The other night, my family and I rented the new Star Wars. The silent ending to the movie screams the question: Who is this girl Rey? Whose daughter is she? (And of course, that’s why there are sequels.)
In movies, unanswered questions frustrate me and make me wish for a screenplay where I could peek ahead. (My friends groan at this.)
In real life, frustration can grow into fear when we’re faced with uncertain circumstances.
How to begin?
That same question may have crossed Ruth’s mind. As we saw last time, she didn’t know what to expect in Bethlehem. She didn’t know how God would provide for Naomi and her, but she trusted He would.
As I think about her story, I find at least three takeaways we can glean from her example.
#1: Do the next right thing.
This is becoming my motto to live by, and the story of Ruth illustrates this idea beautifully. In Bethlehem, things must have been pretty tight for Naomi and Ruth. After all, they had no husbands to provide for them. So Ruth set out to employ herself as a gleaner so that they wouldn’t starve.
In Old Testament days, gleaning was a practice reserved for the poor. They would follow the reapers who harvested the grain and collect “the leftovers.”

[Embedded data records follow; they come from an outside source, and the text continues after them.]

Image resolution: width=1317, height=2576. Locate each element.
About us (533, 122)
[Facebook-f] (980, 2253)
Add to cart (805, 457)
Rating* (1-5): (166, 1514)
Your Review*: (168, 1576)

Ruth didn’t know where she would glean, but when she found a field, she began to do the only thing she could: pick up whatever the reapers left behind (Ruth 2:1-3).

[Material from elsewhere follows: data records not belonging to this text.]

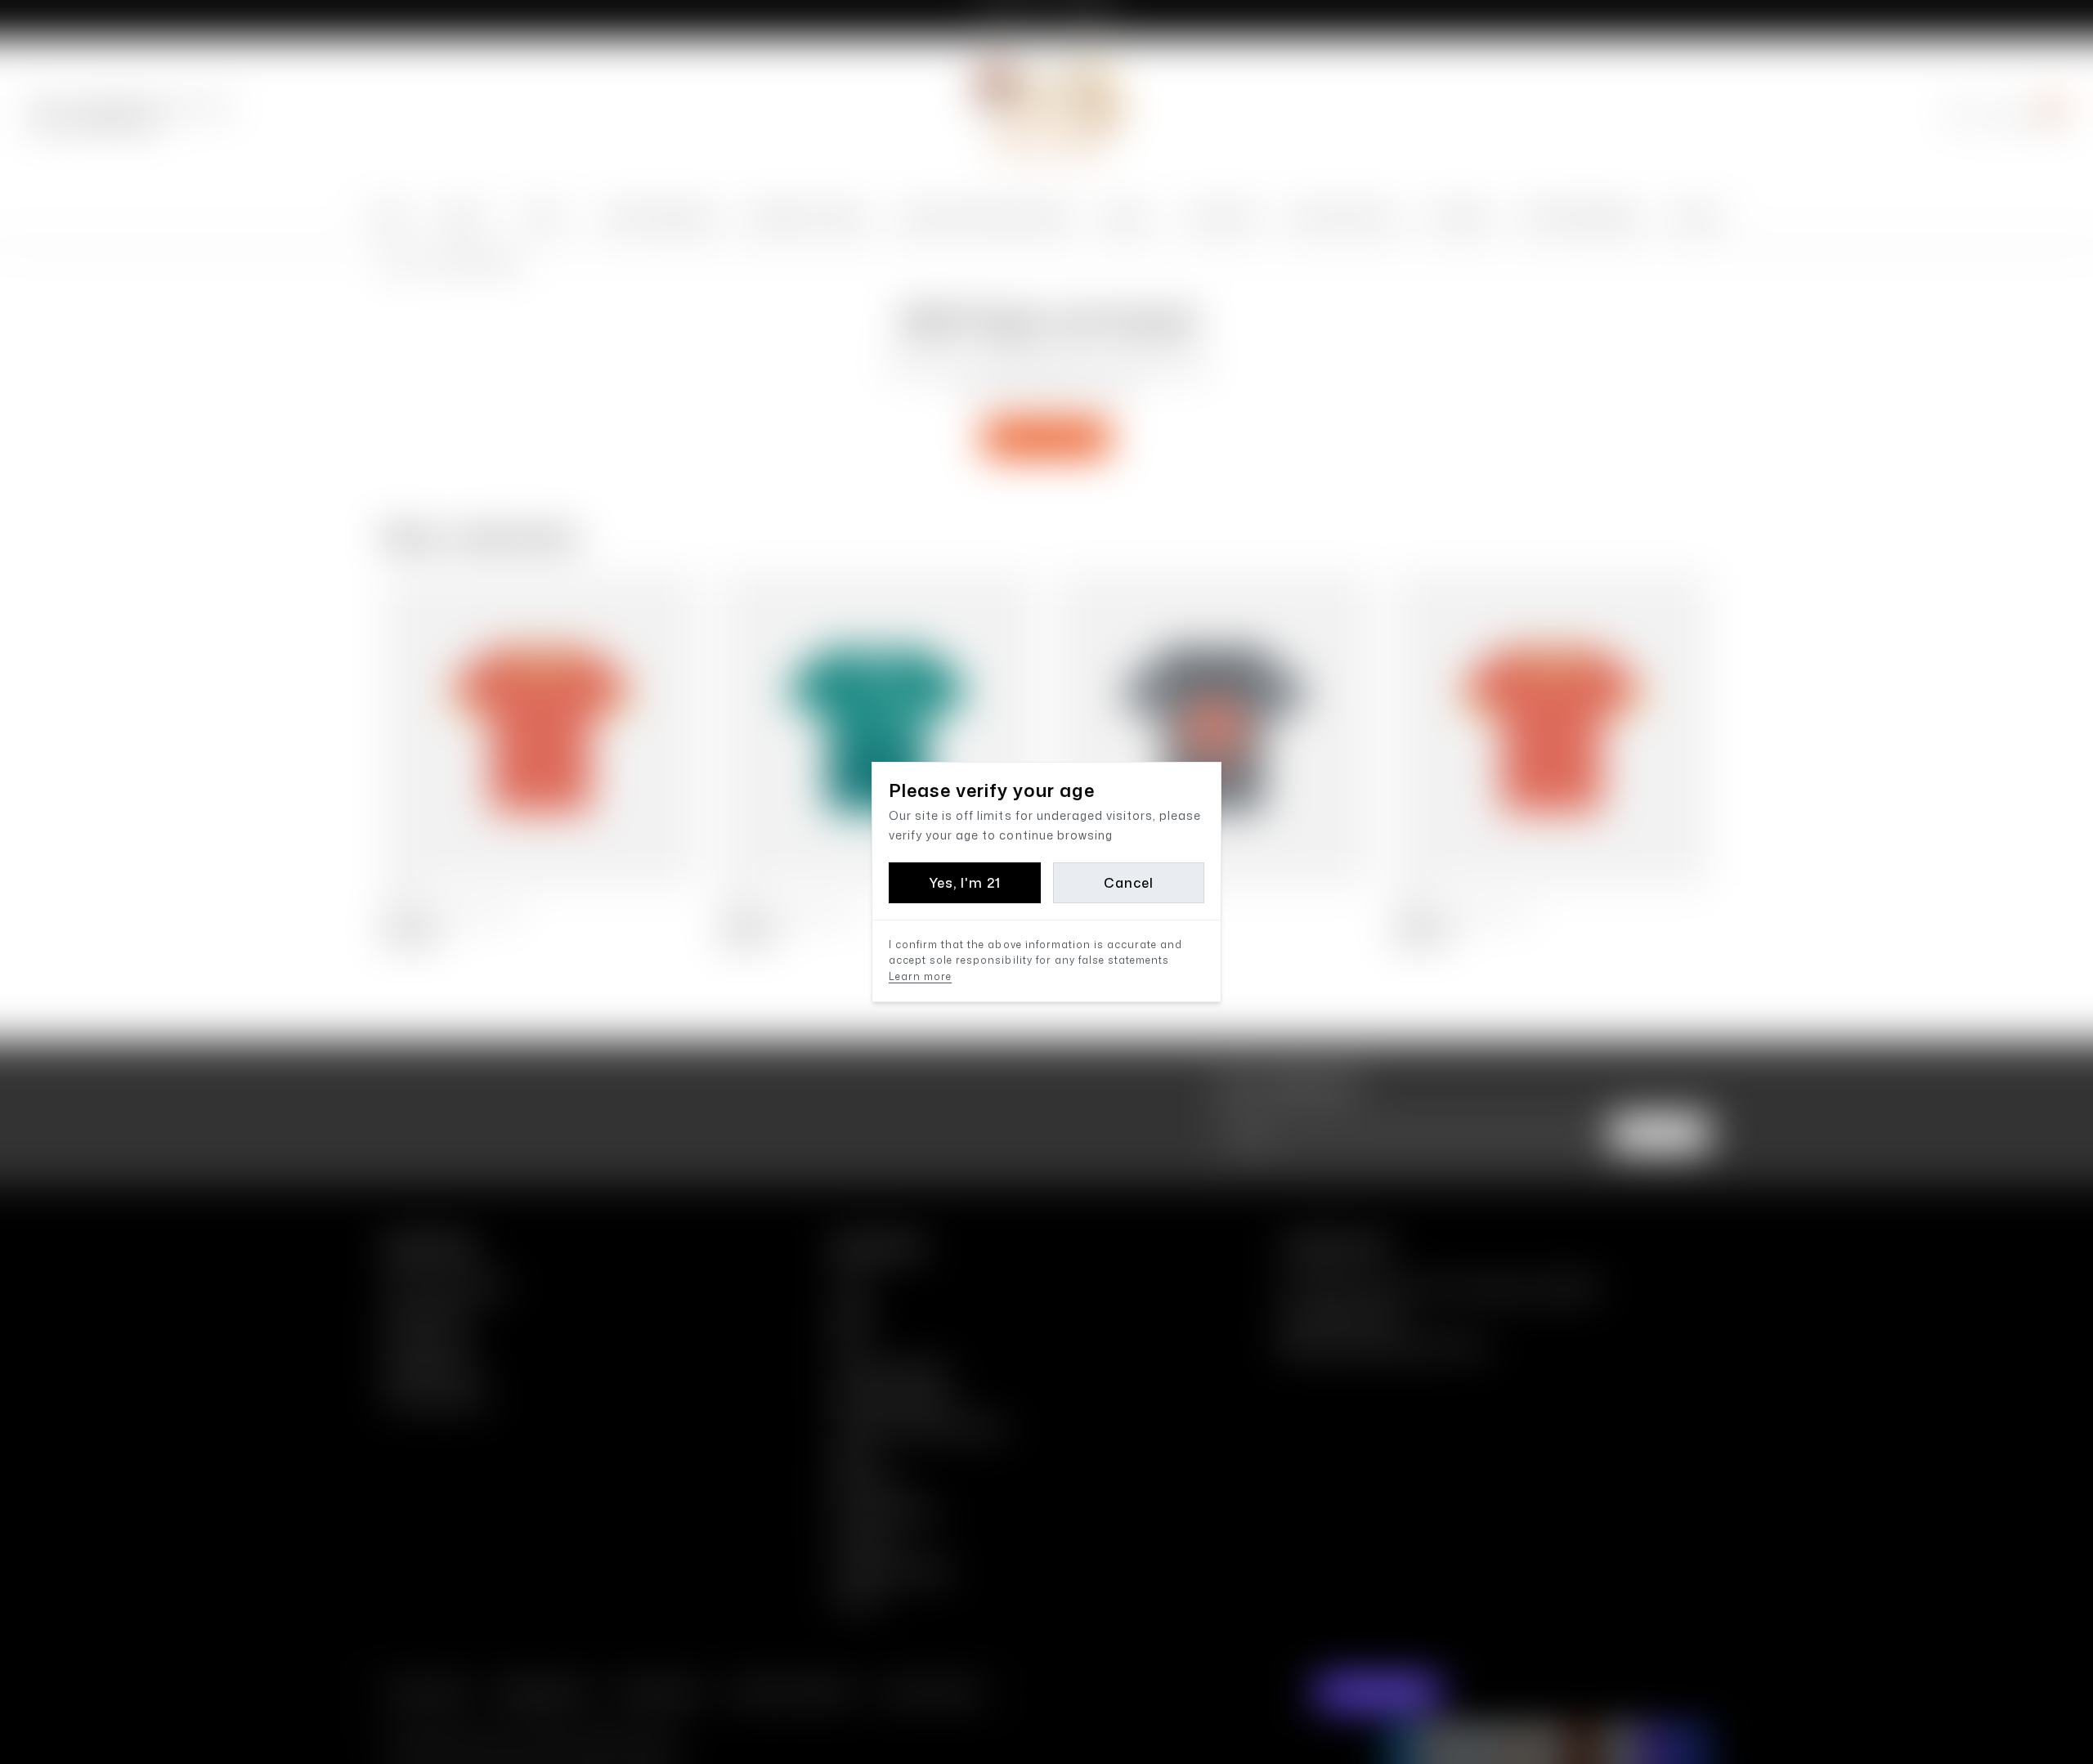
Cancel (1129, 883)
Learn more (920, 976)
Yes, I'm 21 (965, 883)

#2: Find the blessings in the present.
How many of us are guilty of wasting the moment because we’re worrying or wondering about the future?

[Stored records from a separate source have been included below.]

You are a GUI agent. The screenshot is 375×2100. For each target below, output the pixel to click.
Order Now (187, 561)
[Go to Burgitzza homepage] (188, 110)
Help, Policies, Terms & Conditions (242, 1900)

Ruth’s example shows that such a focus is unproductive. Instead, she bloomed where she was planted, like we talked about a few weeks back. As a result, she established a reputation that did no go unnoticed.
Specifically, by a man named Boaz. The first time he met her, he recognized and praised her decision to stand by her mother-in-law .
And Boaz answered and said to her, “It has been fully reported to me, all that you have done for your mother-in-law since the death of your husband, and how you have left your father and your mother and the land of your birth, and have come to a people whom you did not know before. The Lord repay your work, and a full reward be given you by the Lord God of Israel, under whose wings you have come for refuge.” (Ruth 2:11-12 NKJV)
Later when Ruth presented herself to Boaz at the threshing floor, he again affirmed her character, stating that all the people of the town knew that she was a “virtuous woman” (Ruth 3:11).
Ruth made the most of her present circumstances, and as a result, she blossomed.
#3: Trust God to provide.
Even so, Ruth could not have forseen what future blessings God had in store for her. She didn’t know this man Boaz was a kinsman who would one day redeem her.
What she could do was simply trust the Lord God of Israel to be her refuge. He was enough. He would supply and sustain her.
Her story beautifully illustrates that God provides “exceedingly abundantly” on behalf of His children (Ephesians 3:20). Although God may not work the way we expect or imagine Him to work, His provisions are always best.
I like how pastor and author Charles Stanley phrases this idea in his book Every Day in His Presence.
The desire of your heart may take a different form than you expected and may appear in a way you never imagined, but God will keep His word.
Whether we’re starting over or simply turning a new leaf, Ruth’s story and the faith she demonstrated remind us to fix our eyes upon Jesus, and wait on Him to gently guide us each step of our journey.
- What do you find yourself worrying about today? Are you letting it rob you of your joy?
- In what ways can you relate to Ruth’s journey of “starting over”? Which truth that we considered do you especially need to remember this week?
- Read Luke 16:10. Do you think God cares about faithfulness in little things? What “next step” has He entrusted to you today, and how will you respond?
Yes, life is full of plot twists. Instead of fretting over them, let’s dare to live with the assurance that God knows the end from the beginning and everything in between.